### DATA FOR PROCESSING:
=====

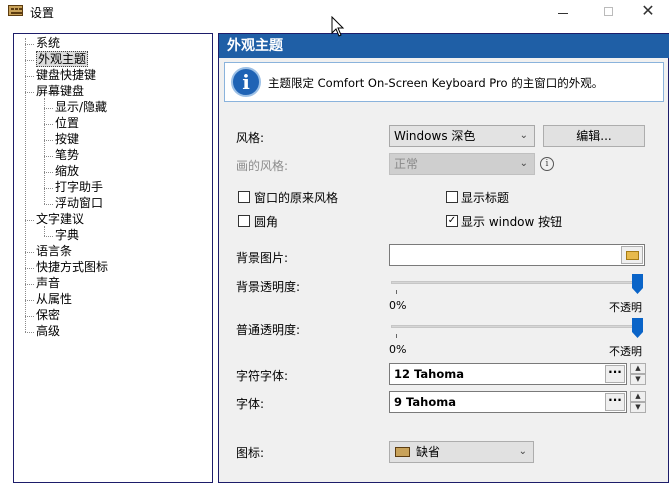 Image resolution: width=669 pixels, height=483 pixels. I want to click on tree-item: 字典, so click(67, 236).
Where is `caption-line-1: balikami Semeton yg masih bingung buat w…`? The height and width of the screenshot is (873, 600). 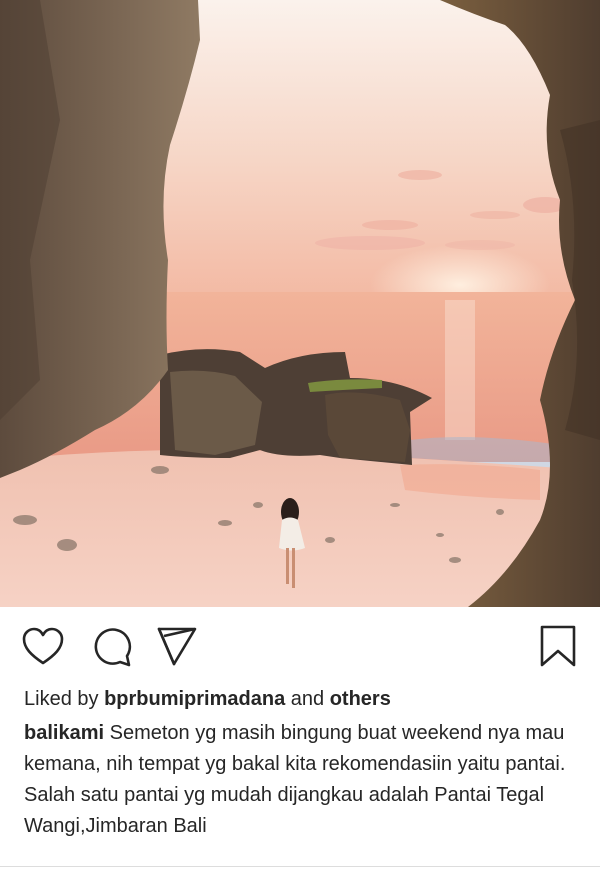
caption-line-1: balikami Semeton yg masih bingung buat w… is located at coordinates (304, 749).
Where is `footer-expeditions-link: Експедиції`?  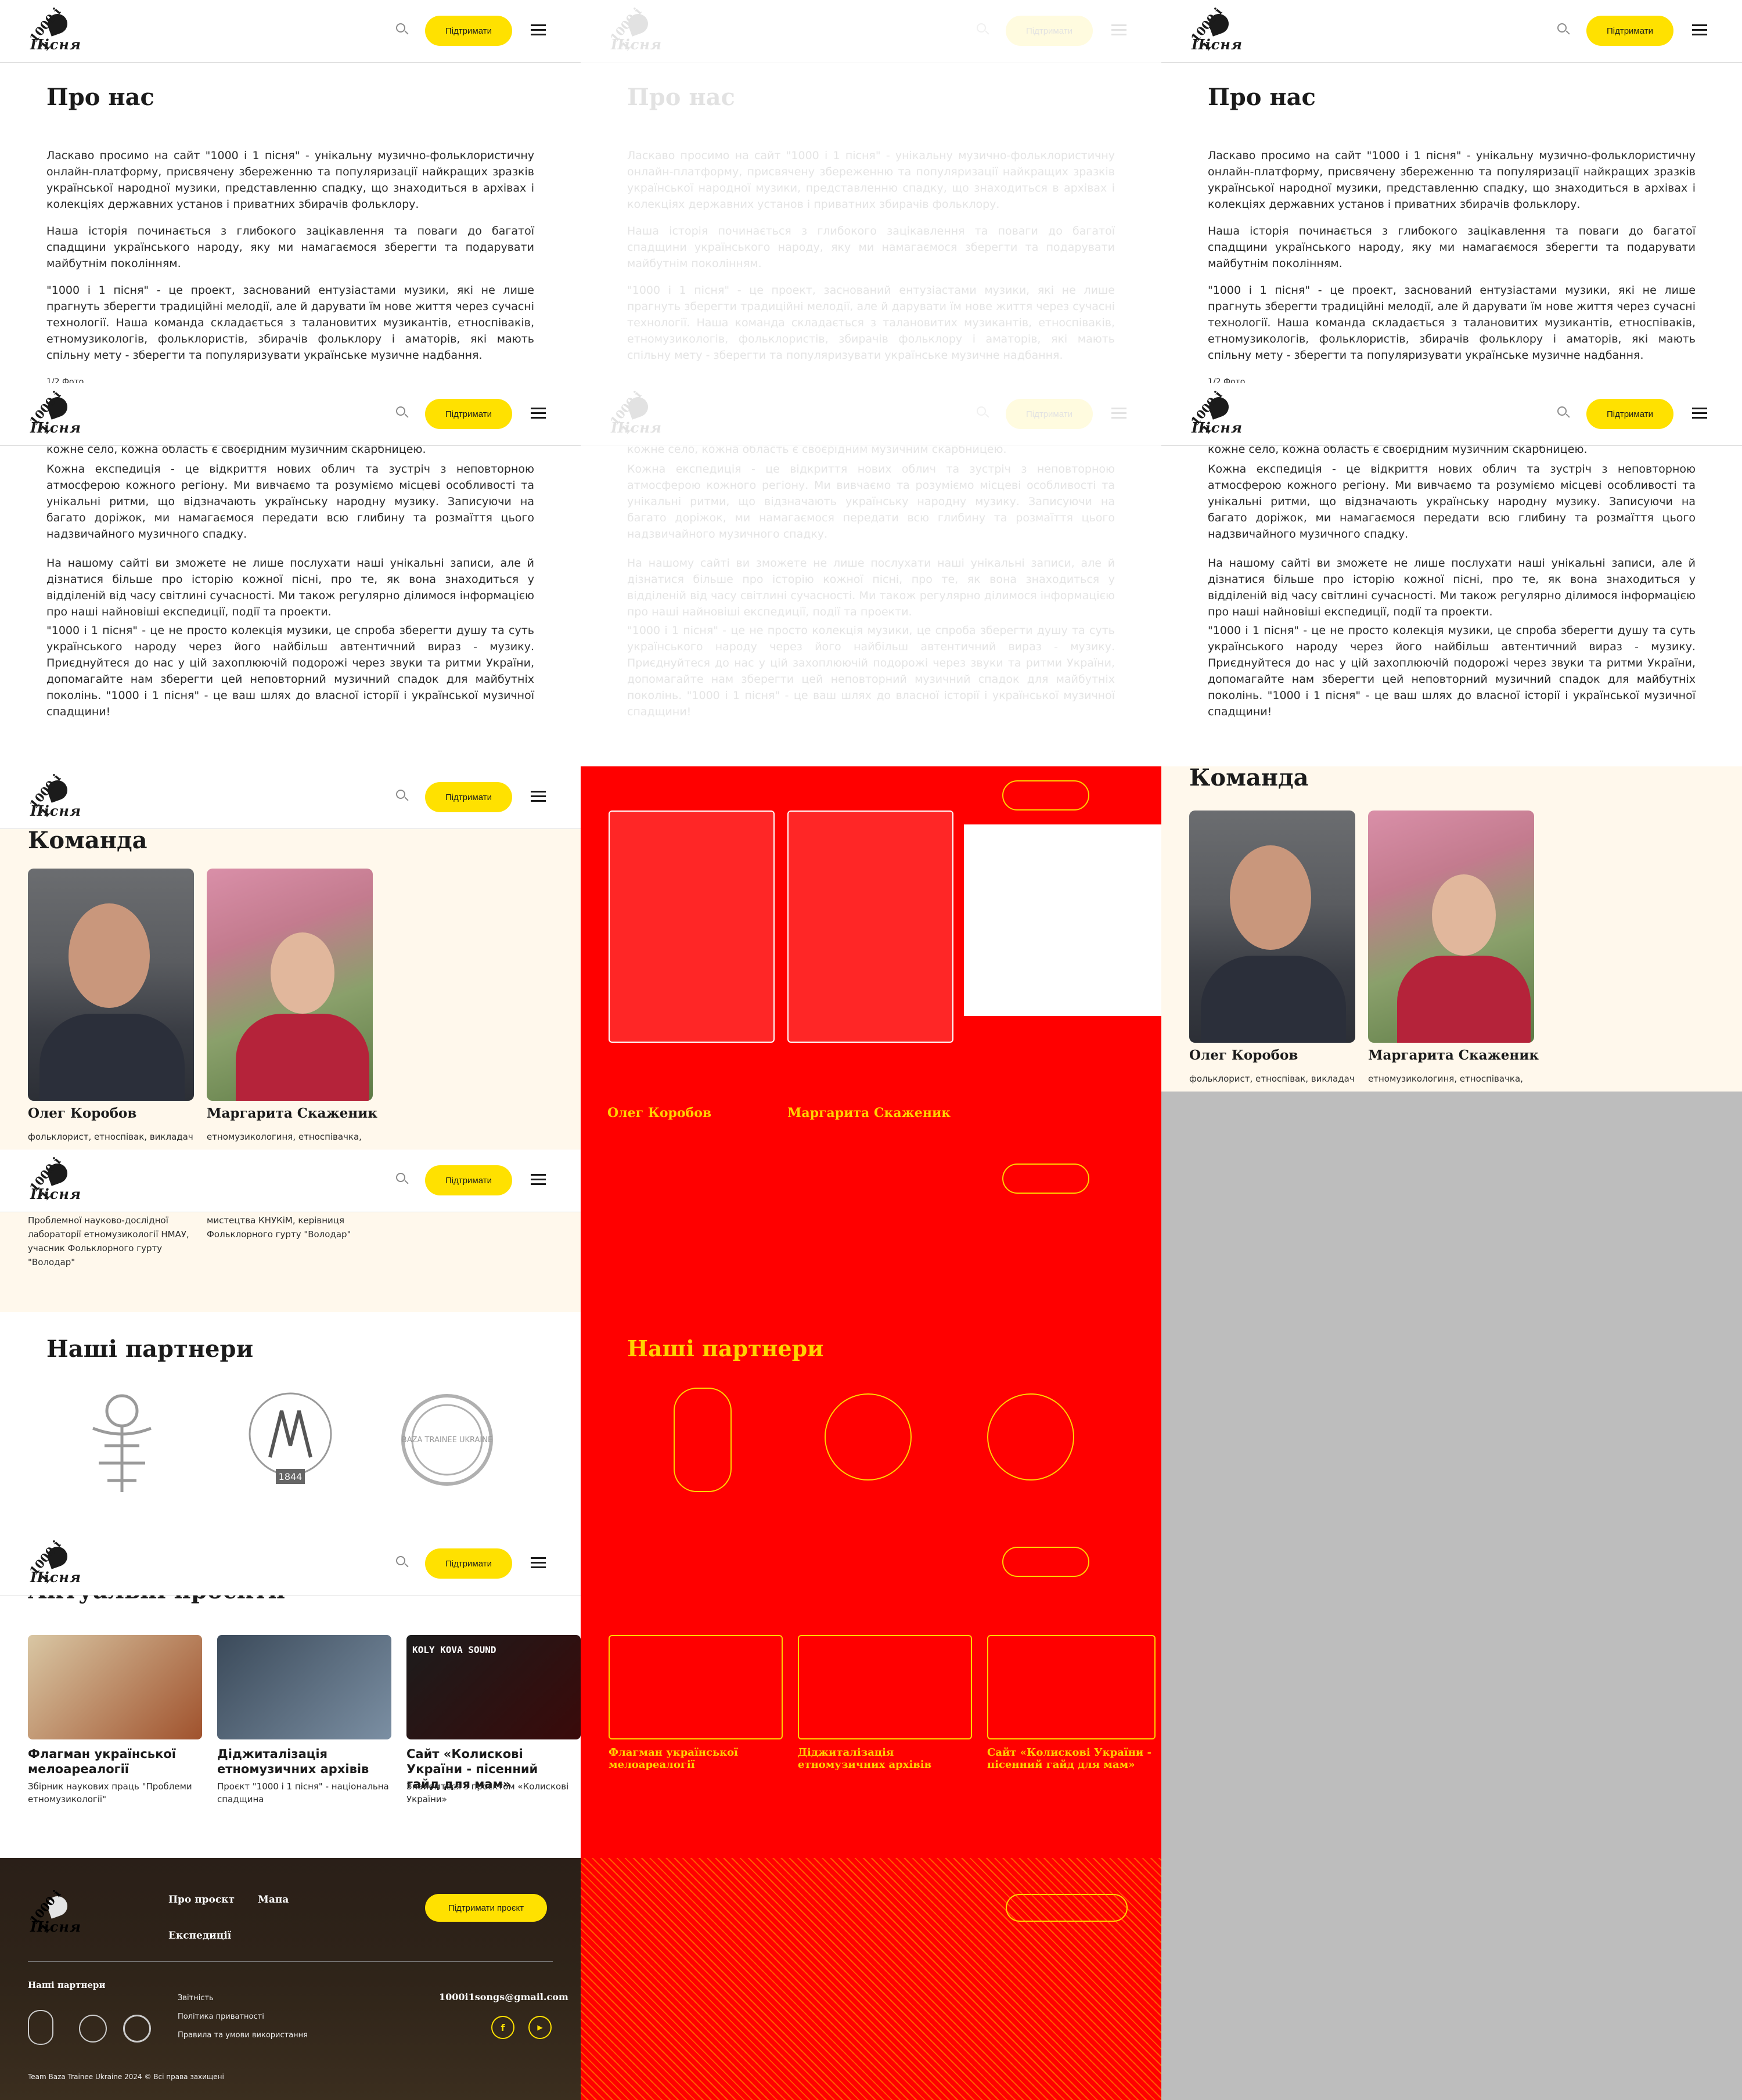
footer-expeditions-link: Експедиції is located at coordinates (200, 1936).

=====

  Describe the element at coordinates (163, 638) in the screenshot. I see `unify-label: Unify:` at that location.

=====

### HOW TO COMPLETE THIS TASK:
Starting at the line containing "is (873, 600)." and ending at the line containing "footer-expeditions-link: Експедиції is", write those lines again with "Where" swapped for "Where exactly" and nothing else changed. Omit the pictures.

### FINISHED EXERCISE:
Where exactly is `caption-line-1: balikami Semeton yg masih bingung buat w…`? The height and width of the screenshot is (873, 600). 
caption-line-1: balikami Semeton yg masih bingung buat w… is located at coordinates (304, 749).
Where exactly is `footer-expeditions-link: Експедиції`?  
footer-expeditions-link: Експедиції is located at coordinates (200, 1936).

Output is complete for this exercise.